* _Exercise instructions_
When you reach the line with "Pensions (1038, 1701)" in the listing below, transcribe it and each line after it up to and including the line with "[sonoslogocopy] (281, 22)", exactly and with nothing else.

* _Records for the exercise_
= Beginning of Section =

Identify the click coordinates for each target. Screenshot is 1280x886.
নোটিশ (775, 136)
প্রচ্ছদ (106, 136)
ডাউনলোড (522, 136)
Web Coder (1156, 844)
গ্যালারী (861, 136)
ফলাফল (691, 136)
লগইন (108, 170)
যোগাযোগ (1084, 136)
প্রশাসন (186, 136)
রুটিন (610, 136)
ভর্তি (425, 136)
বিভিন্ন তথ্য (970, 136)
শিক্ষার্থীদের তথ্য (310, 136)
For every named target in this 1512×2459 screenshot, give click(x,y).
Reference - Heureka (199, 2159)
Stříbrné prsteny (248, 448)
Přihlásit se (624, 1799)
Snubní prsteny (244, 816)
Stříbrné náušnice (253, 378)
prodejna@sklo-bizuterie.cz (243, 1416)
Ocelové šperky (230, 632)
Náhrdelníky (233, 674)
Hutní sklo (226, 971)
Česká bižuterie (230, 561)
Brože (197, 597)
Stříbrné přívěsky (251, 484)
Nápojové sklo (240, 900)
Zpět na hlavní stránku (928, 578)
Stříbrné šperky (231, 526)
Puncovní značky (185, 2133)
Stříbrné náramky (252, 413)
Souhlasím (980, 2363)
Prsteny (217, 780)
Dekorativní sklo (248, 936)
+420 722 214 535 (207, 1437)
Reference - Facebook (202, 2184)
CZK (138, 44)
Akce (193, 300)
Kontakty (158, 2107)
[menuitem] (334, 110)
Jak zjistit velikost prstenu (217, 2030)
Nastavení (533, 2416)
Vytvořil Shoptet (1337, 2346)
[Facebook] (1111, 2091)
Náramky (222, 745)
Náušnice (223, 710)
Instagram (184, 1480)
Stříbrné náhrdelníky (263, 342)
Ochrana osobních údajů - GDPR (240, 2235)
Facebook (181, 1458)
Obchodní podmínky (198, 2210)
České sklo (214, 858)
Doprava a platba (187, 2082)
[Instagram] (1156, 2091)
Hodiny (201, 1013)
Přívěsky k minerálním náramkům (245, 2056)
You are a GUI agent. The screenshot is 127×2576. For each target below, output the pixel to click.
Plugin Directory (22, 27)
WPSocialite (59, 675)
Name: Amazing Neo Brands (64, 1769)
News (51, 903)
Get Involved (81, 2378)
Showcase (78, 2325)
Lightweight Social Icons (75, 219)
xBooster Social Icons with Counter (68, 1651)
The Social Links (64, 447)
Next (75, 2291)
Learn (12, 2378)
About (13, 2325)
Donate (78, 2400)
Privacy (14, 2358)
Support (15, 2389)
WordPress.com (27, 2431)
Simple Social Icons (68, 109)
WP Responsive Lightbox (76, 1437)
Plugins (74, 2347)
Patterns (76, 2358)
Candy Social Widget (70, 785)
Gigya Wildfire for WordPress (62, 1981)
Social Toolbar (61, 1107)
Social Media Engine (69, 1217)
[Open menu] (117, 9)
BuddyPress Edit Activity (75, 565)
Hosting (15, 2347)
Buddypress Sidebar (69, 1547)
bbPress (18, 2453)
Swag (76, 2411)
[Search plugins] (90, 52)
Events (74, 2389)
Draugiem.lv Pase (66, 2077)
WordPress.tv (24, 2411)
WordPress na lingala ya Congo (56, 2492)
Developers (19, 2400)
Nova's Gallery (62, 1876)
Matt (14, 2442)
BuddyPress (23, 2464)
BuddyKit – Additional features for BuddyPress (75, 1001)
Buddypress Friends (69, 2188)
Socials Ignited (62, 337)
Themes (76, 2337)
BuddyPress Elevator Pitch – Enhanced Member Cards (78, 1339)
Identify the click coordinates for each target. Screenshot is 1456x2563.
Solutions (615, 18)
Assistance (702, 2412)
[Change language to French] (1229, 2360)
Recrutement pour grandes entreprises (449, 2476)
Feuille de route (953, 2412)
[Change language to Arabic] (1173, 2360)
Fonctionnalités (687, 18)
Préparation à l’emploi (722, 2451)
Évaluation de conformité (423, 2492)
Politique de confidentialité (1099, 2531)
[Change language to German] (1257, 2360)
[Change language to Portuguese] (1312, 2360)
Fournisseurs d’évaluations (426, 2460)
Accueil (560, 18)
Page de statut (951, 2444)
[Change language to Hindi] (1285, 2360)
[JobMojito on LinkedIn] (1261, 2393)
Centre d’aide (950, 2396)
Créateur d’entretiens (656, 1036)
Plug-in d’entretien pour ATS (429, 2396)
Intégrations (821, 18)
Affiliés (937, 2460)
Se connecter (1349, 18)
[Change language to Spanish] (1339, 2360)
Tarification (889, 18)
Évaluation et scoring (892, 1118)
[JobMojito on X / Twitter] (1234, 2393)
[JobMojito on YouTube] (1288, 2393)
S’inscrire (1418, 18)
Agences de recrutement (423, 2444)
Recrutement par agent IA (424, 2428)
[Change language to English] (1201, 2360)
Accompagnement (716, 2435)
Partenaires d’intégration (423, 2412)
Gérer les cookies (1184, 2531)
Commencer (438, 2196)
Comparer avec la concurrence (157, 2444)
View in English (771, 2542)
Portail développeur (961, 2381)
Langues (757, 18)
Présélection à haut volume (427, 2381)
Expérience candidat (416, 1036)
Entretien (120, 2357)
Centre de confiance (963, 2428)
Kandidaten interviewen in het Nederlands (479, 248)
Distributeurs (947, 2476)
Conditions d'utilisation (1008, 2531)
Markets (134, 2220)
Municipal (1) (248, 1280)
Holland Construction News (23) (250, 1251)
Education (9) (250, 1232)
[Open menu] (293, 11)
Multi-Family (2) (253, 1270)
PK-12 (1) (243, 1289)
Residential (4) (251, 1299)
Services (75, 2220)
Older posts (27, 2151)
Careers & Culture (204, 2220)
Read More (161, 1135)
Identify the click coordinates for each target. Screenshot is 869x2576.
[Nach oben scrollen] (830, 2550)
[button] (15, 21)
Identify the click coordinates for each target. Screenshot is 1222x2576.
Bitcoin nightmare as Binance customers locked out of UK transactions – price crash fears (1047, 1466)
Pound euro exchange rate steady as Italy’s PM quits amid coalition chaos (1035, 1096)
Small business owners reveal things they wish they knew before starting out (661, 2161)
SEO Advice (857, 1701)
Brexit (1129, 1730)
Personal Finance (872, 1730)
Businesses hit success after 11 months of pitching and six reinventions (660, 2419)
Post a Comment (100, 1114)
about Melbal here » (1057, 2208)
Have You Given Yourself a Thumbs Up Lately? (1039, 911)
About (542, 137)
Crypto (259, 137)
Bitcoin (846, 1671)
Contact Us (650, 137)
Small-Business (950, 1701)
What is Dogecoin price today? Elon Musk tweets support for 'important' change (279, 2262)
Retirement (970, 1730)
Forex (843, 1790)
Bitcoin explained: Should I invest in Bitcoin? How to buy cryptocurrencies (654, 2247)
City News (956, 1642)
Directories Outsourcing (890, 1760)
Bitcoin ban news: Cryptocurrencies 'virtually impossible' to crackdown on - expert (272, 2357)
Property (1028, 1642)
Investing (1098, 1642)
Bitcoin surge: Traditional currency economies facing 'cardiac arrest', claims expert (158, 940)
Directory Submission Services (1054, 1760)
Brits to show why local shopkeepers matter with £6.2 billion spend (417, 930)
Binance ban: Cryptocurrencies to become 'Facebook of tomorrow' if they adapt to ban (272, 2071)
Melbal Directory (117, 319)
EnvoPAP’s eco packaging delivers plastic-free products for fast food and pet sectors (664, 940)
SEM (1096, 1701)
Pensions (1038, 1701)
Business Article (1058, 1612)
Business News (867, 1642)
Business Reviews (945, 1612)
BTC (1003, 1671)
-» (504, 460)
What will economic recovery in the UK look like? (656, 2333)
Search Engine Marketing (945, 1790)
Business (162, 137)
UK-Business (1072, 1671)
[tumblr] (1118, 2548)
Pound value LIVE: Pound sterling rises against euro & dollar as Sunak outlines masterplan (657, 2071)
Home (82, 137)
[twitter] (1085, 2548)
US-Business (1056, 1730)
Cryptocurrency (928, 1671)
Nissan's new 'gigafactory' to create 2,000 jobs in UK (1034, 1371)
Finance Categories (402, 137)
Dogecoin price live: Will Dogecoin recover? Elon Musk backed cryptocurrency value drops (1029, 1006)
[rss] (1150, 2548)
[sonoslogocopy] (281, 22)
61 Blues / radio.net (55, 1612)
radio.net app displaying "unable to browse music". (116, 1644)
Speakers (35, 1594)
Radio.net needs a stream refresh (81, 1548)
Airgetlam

= End of Section =

* _Solution for this exercise_
Pensions (1038, 1701)
Business Article (1058, 1612)
Business News (867, 1642)
Business Reviews (945, 1612)
BTC (1003, 1671)
-» (504, 460)
What will economic recovery in the UK look like? (656, 2333)
Search Engine Marketing (945, 1790)
Business (162, 137)
UK-Business (1072, 1671)
[tumblr] (1118, 2548)
Pound value LIVE: Pound sterling rises against euro & dollar as Sunak outlines masterplan (657, 2071)
Home (82, 137)
[twitter] (1085, 2548)
US-Business (1056, 1730)
Cryptocurrency (928, 1671)
Nissan's new 'gigafactory' to create 2,000 jobs in UK (1034, 1371)
Finance Categories (402, 137)
Dogecoin price live: Will Dogecoin recover? Elon Musk backed cryptocurrency value drops (1029, 1006)
[rss] (1150, 2548)
[sonoslogocopy] (281, 22)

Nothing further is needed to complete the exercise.